Please note that Mommsen uses the AUC chronology (Ab Urbe Condita), i.e. from the founding of the City of Rome. You can use this reference table to have the B.C. dates
From: The History of Rome, by Theodor Mommsen
Translated with the sanction of the author by William Purdie Dickson
Antiochus the Great
In the kingdom of Asia the diadem of the Seleucidae had been worn since 531 by king Antiochus the Third, the great-great-grandson of the founder of the dynasty. He had, like Philip, begun to reign at nineteen years of age, and had displayed sufficient energy and enterprise, especially in his first campaigns in the east, to warrant his being without too ludicrous impropriety addressed in courtly style as "the Great."

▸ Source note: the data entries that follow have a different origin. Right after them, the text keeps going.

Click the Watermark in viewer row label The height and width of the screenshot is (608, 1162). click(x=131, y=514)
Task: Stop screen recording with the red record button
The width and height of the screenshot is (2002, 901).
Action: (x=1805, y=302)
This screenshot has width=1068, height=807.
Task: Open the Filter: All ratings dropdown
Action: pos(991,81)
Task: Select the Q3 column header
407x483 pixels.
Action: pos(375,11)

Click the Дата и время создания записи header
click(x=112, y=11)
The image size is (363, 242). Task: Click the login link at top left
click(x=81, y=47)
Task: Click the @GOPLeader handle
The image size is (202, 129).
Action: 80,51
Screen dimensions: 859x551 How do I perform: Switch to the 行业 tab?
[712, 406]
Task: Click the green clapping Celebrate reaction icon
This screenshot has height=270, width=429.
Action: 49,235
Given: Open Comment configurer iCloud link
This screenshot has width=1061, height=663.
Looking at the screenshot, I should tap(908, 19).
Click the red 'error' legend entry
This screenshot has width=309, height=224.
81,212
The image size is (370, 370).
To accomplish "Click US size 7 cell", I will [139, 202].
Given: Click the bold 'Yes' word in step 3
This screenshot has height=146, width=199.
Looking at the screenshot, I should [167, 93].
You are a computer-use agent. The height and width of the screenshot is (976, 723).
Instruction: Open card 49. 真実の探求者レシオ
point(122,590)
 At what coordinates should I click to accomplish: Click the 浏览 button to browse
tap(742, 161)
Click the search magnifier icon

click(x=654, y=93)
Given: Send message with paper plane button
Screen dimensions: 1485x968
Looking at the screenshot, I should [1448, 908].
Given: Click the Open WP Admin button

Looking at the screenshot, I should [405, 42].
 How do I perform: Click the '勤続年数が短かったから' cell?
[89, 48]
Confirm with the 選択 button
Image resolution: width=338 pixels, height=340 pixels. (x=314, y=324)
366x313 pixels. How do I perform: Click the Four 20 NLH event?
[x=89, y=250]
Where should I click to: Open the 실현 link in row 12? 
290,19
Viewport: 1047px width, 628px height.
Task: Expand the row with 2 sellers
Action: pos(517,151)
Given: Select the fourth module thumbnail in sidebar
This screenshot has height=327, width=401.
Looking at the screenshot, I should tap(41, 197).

He had succeeded--more, however, through the negligence of his opponents and of the Egyptian Philopator in particular, than through any ability of his own--in restoring in some degree the integrity of the monarchy, and in reuniting with his crown first the eastern satrapies of Media and Parthyene, and then the separate state which Achaeus had founded on this side of the Taurus in Asia Minor.
A first attempt to wrest from the Egyptians the coast of Syria, the loss of which he sorely felt, had, in the year of the battle of the Trasimene lake, met with a bloody repulse from Philopator at Raphia; and Antiochus had taken good care not to resume the contest with Egypt, so long as a man--even though he were but an indolent one--occupied the Egyptian throne.